Help Shape the Future of Space Exploration

Join The Planetary Society Now  arrow.png

Join our eNewsletter for updates & action alerts

    Please leave this field empty
Blogs

Sanjay Limaye

Live from Sagamihara: Akatsuki Orbit Insertion Success!

Posted by Sanjay Limaye

07-12-2015 10:16 CST

Topics: mission status, Akatsuki (Planet-C), Venus

Sanjay Limaye continues his first-hand account of the Akatsuki orbit insertion, begun here.

December 7, 2015

3:50 am, outside ISAS

Akatsuki is speeding towards Venus at 3.28 km/sec, only 72,000 km away. The sky is partly cloudy so Venus should be visible. Time to go to find the telescopes being set up at ISAS for the public to see Venus.

More than 50 people showed up from as far away as Scuba as well as Sagamihara for the public viewing through telescopes set up in the ISAS compounds. Now the viewing is at the nearby museum which has a telescope. Quite a few people at the viewing session had seen my previous blog entry posted here! A few came up to me and inquired if I was writing and thanked me.

There is a live commentary going on in the Project area and engineers are checking off milestones. Akatsuki is moving at 4 km/sec and only 40,000 km from Venus....

8:00 am, inside ISAS

Takeshi Imamura walks into the work room for breakfast. He is guarded, cautiously optimistic and confident.

Akatsuki is moving at 6.34 km/sec, about 11,100 km away only.

Chikako Hirose, a young female engineer, leads the trajectory design. She will know from the Doppler shift how the burn went. Delta-V expected is ~ 100 m/s. Canberra, Usuda and another JAXA dish near Kagoshima are tracking.

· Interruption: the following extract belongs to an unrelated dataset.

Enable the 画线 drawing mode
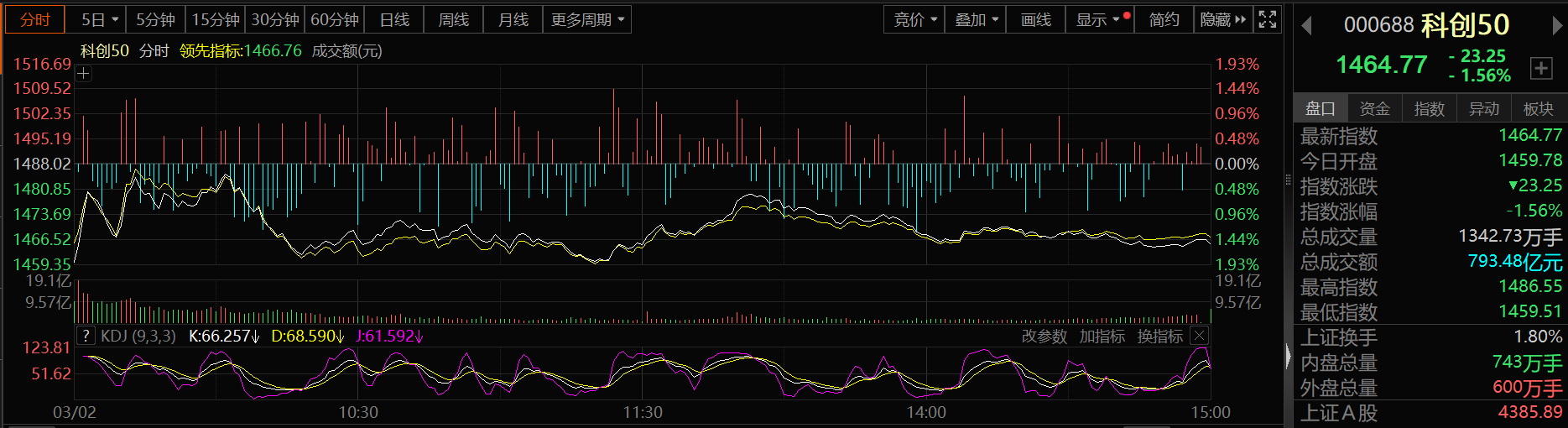This screenshot has width=1568, height=428. click(1035, 19)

Chikako Hirose (ISAS) who worked on the Akatsuki trajectory, pleased that her work paid off.

JAXA

Chikako Hirose (ISAS) who worked on the Akatsuki trajectory, pleased that her work paid off.

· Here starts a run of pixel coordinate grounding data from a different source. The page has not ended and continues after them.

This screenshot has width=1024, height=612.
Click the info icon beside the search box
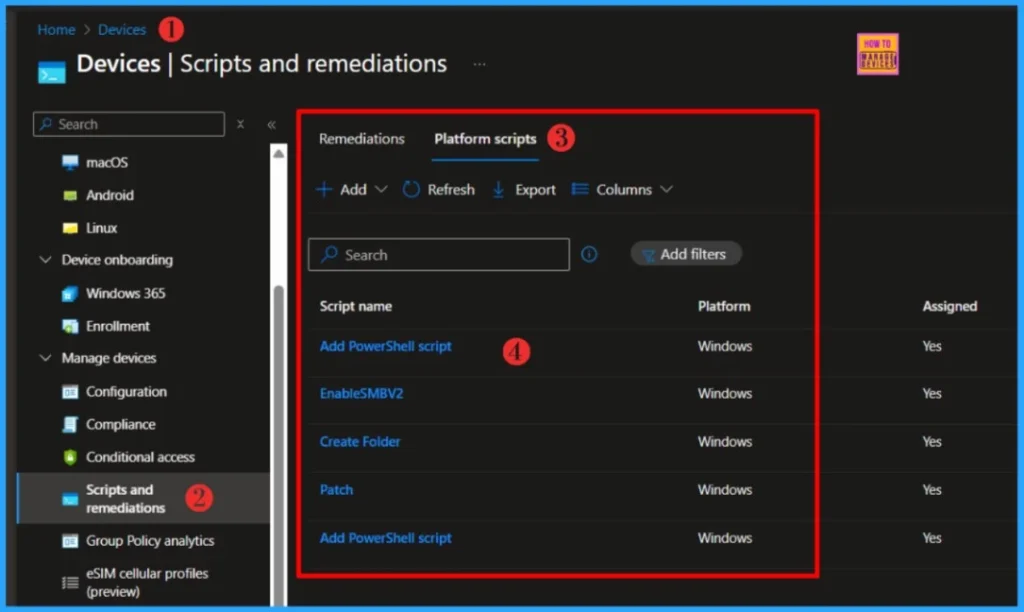click(589, 254)
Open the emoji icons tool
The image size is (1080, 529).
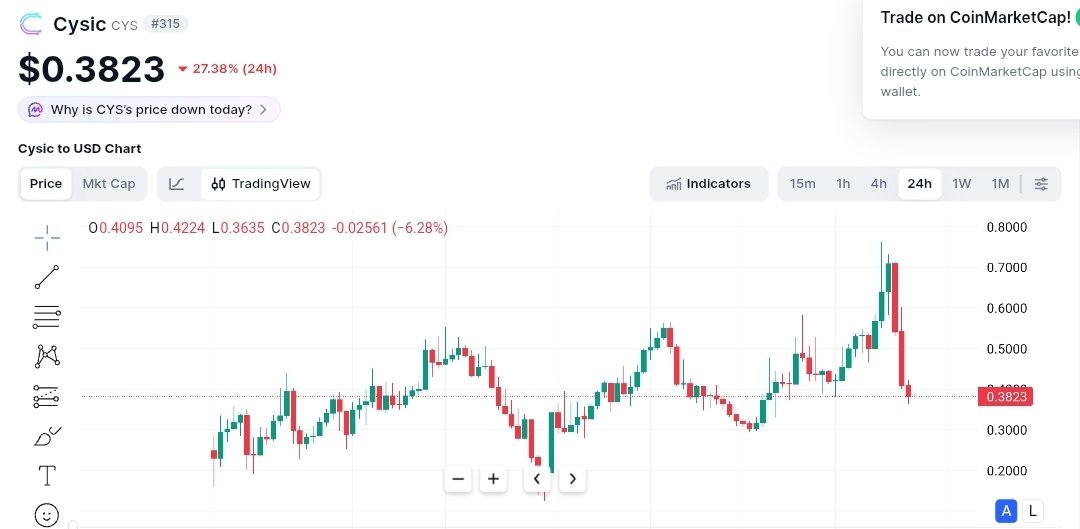[x=47, y=514]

8:13 am. We see the Usuda station signal in the control room

8:30 am. Akatsuki is behind the planet so we cannot see the signal from the high-gain antenna.

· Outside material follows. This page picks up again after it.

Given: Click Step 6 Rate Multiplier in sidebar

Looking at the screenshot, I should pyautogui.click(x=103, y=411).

8:33 am. Received confirmation of the first command of the burn sequence has been executed. One-way light time is about 8.5 minutes.

Akatsuki Control Room during the orbit insertion process.

JAXA

Akatsuki Control Room during the orbit insertion process.

8:37 am. Some of the team are peering through the glass window into the control room

8:38 am. One of the staff has made special labels for soy milk boxes - a pun on the Japanese word for orbit insertion. "Tounyu" is the name of soy milk and the orbit insertion term.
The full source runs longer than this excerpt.